» **PROVIDED RECORDS**:
** start **

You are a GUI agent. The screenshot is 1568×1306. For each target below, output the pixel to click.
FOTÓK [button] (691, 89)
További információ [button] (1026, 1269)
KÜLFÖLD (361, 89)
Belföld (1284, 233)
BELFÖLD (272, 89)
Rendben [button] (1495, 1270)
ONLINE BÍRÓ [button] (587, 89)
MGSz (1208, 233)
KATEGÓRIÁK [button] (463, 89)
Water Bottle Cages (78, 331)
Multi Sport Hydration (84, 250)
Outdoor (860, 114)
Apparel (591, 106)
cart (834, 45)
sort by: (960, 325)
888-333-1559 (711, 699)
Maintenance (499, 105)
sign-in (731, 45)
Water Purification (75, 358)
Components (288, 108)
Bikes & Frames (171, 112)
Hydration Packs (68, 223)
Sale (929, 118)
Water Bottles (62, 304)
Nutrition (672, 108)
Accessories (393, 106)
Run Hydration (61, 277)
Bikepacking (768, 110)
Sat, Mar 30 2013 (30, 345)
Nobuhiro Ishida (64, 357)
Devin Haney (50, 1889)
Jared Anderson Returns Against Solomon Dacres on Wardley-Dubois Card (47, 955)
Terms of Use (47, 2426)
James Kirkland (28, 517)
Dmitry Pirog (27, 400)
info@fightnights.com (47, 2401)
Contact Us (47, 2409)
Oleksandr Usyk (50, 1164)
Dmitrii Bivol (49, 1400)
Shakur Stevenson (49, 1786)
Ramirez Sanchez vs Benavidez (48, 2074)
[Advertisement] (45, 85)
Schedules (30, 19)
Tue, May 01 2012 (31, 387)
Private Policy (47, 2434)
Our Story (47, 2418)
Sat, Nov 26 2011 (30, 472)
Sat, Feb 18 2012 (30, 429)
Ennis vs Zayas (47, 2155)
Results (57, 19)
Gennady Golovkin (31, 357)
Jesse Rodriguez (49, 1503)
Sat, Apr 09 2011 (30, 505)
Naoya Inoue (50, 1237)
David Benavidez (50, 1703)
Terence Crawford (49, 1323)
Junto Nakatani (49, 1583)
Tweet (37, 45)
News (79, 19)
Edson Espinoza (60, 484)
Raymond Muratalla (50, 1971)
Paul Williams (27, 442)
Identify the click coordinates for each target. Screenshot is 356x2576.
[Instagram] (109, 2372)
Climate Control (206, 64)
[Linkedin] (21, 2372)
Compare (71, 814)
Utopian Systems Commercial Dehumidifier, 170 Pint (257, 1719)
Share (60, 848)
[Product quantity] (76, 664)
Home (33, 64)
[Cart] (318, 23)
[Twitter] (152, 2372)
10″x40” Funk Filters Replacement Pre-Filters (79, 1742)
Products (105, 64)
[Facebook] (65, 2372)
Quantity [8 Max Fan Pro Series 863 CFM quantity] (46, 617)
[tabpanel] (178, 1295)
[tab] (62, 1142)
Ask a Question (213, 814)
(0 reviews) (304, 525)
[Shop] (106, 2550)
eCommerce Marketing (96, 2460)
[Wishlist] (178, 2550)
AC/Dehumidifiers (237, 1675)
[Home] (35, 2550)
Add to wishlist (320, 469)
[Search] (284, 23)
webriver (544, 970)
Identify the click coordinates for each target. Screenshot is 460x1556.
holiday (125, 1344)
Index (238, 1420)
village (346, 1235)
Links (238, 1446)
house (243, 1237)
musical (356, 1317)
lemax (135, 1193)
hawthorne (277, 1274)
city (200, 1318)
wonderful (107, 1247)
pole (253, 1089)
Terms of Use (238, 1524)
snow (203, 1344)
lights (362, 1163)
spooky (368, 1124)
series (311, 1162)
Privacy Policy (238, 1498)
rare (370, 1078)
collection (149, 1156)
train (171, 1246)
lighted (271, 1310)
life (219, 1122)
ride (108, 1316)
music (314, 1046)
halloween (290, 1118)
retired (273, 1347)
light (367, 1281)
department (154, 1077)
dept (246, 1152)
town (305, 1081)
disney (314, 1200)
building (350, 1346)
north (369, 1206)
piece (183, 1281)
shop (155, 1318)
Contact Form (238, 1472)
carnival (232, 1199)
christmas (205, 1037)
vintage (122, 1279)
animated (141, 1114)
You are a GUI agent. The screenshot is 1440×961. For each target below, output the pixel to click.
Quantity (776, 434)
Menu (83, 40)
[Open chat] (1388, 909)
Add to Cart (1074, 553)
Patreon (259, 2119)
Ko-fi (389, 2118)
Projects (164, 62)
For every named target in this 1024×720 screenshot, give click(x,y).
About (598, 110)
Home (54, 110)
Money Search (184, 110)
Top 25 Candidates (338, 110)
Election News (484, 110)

** end **

» **STATED TASK**: Format every line of the listing above as a Markdown table with two columns, Row and Line, numbering the rows in order and omitting any blank lines.

» **ANSWER FOR THIS EXERCISE**:
| Row | Line |
|---|---|
| 1 | You are a GUI agent. The screenshot is 1568×1306. For each target below, output the pixel to click. |
| 2 | FOTÓK [button] (691, 89) |
| 3 | További információ [button] (1026, 1269) |
| 4 | KÜLFÖLD (361, 89) |
| 5 | Belföld (1284, 233) |
| 6 | BELFÖLD (272, 89) |
| 7 | Rendben [button] (1495, 1270) |
| 8 | ONLINE BÍRÓ [button] (587, 89) |
| 9 | MGSz (1208, 233) |
| 10 | KATEGÓRIÁK [button] (463, 89) |
| 11 | Water Bottle Cages (78, 331) |
| 12 | Multi Sport Hydration (84, 250) |
| 13 | Outdoor (860, 114) |
| 14 | Apparel (591, 106) |
| 15 | cart (834, 45) |
| 16 | sort by: (960, 325) |
| 17 | 888-333-1559 (711, 699) |
| 18 | Maintenance (499, 105) |
| 19 | sign-in (731, 45) |
| 20 | Water Purification (75, 358) |
| 21 | Components (288, 108) |
| 22 | Bikes & Frames (171, 112) |
| 23 | Hydration Packs (68, 223) |
| 24 | Sale (929, 118) |
| 25 | Water Bottles (62, 304) |
| 26 | Nutrition (672, 108) |
| 27 | Accessories (393, 106) |
| 28 | Run Hydration (61, 277) |
| 29 | Bikepacking (768, 110) |
| 30 | Sat, Mar 30 2013 (30, 345) |
| 31 | Nobuhiro Ishida (64, 357) |
| 32 | Devin Haney (50, 1889) |
| 33 | Jared Anderson Returns Against Solomon Dacres on Wardley-Dubois Card (47, 955) |
| 34 | Terms of Use (47, 2426) |
| 35 | James Kirkland (28, 517) |
| 36 | Dmitry Pirog (27, 400) |
| 37 | info@fightnights.com (47, 2401) |
| 38 | Contact Us (47, 2409) |
| 39 | Oleksandr Usyk (50, 1164) |
| 40 | Dmitrii Bivol (49, 1400) |
| 41 | Shakur Stevenson (49, 1786) |
| 42 | Ramirez Sanchez vs Benavidez (48, 2074) |
| 43 | [Advertisement] (45, 85) |
| 44 | Schedules (30, 19) |
| 45 | Tue, May 01 2012 (31, 387) |
| 46 | Private Policy (47, 2434) |
| 47 | Our Story (47, 2418) |
| 48 | Sat, Nov 26 2011 (30, 472) |
| 49 | Sat, Feb 18 2012 (30, 429) |
| 50 | Ennis vs Zayas (47, 2155) |
| 51 | Results (57, 19) |
| 52 | Gennady Golovkin (31, 357) |
| 53 | Jesse Rodriguez (49, 1503) |
| 54 | Sat, Apr 09 2011 (30, 505) |
| 55 | Naoya Inoue (50, 1237) |
| 56 | David Benavidez (50, 1703) |
| 57 | Terence Crawford (49, 1323) |
| 58 | Junto Nakatani (49, 1583) |
| 59 | Tweet (37, 45) |
| 60 | News (79, 19) |
| 61 | Edson Espinoza (60, 484) |
| 62 | Raymond Muratalla (50, 1971) |
| 63 | Paul Williams (27, 442) |
| 64 | Identify the click coordinates for each target. Screenshot is 356x2576. |
| 65 | [Instagram] (109, 2372) |
| 66 | Climate Control (206, 64) |
| 67 | [Linkedin] (21, 2372) |
| 68 | Compare (71, 814) |
| 69 | Utopian Systems Commercial Dehumidifier, 170 Pint (257, 1719) |
| 70 | Share (60, 848) |
| 71 | [Product quantity] (76, 664) |
| 72 | Home (33, 64) |
| 73 | [Cart] (318, 23) |
| 74 | [Twitter] (152, 2372) |
| 75 | 10″x40” Funk Filters Replacement Pre-Filters (79, 1742) |
| 76 | Products (105, 64) |
| 77 | [Facebook] (65, 2372) |
| 78 | Quantity [8 Max Fan Pro Series 863 CFM quantity] (46, 617) |
| 79 | [tabpanel] (178, 1295) |
| 80 | [tab] (62, 1142) |
| 81 | Ask a Question (213, 814) |
| 82 | (0 reviews) (304, 525) |
| 83 | [Shop] (106, 2550) |
| 84 | eCommerce Marketing (96, 2460) |
| 85 | [Wishlist] (178, 2550) |
| 86 | AC/Dehumidifiers (237, 1675) |
| 87 | [Home] (35, 2550) |
| 88 | Add to wishlist (320, 469) |
| 89 | [Search] (284, 23) |
| 90 | webriver (544, 970) |
| 91 | Identify the click coordinates for each target. Screenshot is 460x1556. |
| 92 | holiday (125, 1344) |
| 93 | Index (238, 1420) |
| 94 | village (346, 1235) |
| 95 | Links (238, 1446) |
| 96 | house (243, 1237) |
| 97 | musical (356, 1317) |
| 98 | lemax (135, 1193) |
| 99 | hawthorne (277, 1274) |
| 100 | city (200, 1318) |
| 101 | wonderful (107, 1247) |
| 102 | pole (253, 1089) |
| 103 | Terms of Use (238, 1524) |
| 104 | snow (203, 1344) |
| 105 | lights (362, 1163) |
| 106 | spooky (368, 1124) |
| 107 | series (311, 1162) |
| 108 | Privacy Policy (238, 1498) |
| 109 | rare (370, 1078) |
| 110 | collection (149, 1156) |
| 111 | train (171, 1246) |
| 112 | lighted (271, 1310) |
| 113 | life (219, 1122) |
| 114 | ride (108, 1316) |
| 115 | music (314, 1046) |
| 116 | halloween (290, 1118) |
| 117 | retired (273, 1347) |
| 118 | light (367, 1281) |
| 119 | department (154, 1077) |
| 120 | dept (246, 1152) |
| 121 | town (305, 1081) |
| 122 | disney (314, 1200) |
| 123 | building (350, 1346) |
| 124 | north (369, 1206) |
| 125 | piece (183, 1281) |
| 126 | shop (155, 1318) |
| 127 | Contact Form (238, 1472) |
| 128 | carnival (232, 1199) |
| 129 | christmas (205, 1037) |
| 130 | vintage (122, 1279) |
| 131 | animated (141, 1114) |
| 132 | You are a GUI agent. The screenshot is 1440×961. For each target below, output the pixel to click. |
| 133 | Quantity (776, 434) |
| 134 | Menu (83, 40) |
| 135 | [Open chat] (1388, 909) |
| 136 | Add to Cart (1074, 553) |
| 137 | Patreon (259, 2119) |
| 138 | Ko-fi (389, 2118) |
| 139 | Projects (164, 62) |
| 140 | For every named target in this 1024×720 screenshot, give click(x,y). |
| 141 | About (598, 110) |
| 142 | Home (54, 110) |
| 143 | Money Search (184, 110) |
| 144 | Top 25 Candidates (338, 110) |
| 145 | Election News (484, 110) |